Maybe you've seen the commercial on TV. There's a woman talking about how she wants to save the environment. But not at the expense of her car -- she loves her car. The commercial goes on to say that's why the car maker is making efficient cars. But the message here, like the one on the bumper-sticker, is clear: your car is such an integral part of your life that you can't give it up.
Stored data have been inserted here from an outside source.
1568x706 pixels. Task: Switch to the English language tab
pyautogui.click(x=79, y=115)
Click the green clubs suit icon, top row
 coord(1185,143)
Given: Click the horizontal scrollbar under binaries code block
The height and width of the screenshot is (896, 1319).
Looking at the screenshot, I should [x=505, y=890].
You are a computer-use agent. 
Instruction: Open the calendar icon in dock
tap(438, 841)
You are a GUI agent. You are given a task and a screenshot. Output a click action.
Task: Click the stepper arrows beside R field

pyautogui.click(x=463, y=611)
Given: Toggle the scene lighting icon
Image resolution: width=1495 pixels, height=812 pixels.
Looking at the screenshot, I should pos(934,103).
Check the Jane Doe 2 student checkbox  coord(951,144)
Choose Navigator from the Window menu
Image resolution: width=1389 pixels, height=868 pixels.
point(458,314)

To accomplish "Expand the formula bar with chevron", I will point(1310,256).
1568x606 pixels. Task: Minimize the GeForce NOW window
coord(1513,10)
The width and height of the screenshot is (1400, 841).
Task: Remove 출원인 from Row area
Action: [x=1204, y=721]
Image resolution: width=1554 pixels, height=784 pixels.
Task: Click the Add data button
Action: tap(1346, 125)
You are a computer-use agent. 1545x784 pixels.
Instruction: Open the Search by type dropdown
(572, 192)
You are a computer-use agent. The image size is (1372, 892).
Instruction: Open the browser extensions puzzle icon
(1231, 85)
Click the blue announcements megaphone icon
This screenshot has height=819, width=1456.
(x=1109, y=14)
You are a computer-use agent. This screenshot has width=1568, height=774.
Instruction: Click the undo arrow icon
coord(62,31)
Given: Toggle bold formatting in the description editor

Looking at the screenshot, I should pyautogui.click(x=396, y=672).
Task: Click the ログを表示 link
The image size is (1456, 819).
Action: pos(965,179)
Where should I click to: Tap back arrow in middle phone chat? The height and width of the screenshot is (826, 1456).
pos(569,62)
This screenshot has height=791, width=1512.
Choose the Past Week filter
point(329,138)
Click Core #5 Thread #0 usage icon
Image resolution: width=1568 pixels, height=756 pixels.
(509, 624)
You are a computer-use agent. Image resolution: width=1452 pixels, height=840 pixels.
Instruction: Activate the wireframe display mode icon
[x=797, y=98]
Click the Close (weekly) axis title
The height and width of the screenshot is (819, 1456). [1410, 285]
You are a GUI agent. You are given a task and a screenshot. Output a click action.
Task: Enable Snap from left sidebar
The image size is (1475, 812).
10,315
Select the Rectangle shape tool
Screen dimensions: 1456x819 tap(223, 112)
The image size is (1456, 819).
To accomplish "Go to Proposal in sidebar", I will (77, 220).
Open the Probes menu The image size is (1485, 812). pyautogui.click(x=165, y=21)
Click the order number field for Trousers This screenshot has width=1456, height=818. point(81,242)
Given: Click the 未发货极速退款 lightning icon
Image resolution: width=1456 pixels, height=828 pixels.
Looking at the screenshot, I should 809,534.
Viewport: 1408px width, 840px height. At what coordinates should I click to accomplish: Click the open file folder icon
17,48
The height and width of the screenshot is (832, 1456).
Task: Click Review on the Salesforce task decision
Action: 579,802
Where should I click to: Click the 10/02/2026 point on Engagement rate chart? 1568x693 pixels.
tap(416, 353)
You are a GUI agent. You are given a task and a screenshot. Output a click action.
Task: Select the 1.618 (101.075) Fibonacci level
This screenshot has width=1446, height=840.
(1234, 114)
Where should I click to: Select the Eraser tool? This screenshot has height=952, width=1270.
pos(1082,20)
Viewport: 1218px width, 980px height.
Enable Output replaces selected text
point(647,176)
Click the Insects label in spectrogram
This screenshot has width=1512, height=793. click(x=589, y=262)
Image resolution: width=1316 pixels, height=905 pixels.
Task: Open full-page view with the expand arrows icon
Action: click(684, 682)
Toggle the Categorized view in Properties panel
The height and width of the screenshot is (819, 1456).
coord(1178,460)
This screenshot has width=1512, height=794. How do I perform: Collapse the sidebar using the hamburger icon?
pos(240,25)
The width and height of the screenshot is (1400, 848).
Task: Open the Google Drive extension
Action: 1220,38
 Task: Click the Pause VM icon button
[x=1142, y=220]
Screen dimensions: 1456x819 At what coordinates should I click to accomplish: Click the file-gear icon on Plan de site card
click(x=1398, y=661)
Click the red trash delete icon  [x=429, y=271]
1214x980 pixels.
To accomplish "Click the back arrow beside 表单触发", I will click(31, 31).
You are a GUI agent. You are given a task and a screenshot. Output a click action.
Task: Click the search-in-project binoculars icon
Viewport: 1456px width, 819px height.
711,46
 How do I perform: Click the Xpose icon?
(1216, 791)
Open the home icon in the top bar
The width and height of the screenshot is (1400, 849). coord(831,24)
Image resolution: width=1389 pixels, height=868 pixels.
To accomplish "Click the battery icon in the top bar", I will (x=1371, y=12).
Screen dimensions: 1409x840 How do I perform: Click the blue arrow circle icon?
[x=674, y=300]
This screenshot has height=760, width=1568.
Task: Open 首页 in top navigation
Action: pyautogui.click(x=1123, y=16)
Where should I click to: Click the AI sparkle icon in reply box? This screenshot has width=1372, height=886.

There's an interesting theory called "peak oil." It says that oil production will peak, and then decline, some time around 2007, give or take a few years. It's based mostly on oil reserves and how expensive it is to get oil out of the ground. The theory's somewhat controversial, and some sites like this one raise the degree of hype to pre-Y2K levels. On the other hand, demand continues to increase as China and India try to move their populations to first world living standards. Consider, for example, PetroChina's size and Chinese company CNOOC's attempt to buy Unocal. China's population is 1,306,313,812. India's is 1,080,264,388. The US? 295,734,134. It might be worth considering what will happen to oil prices when and if the 2.3 billion people in China and India become like the 0.3 billion in the United States and can't live without their cars, either.
Maybe, instead of just asking for the serenity to accept things as they are, we should all consider asking for the courage to change the things we can, and the wisdom to know the difference.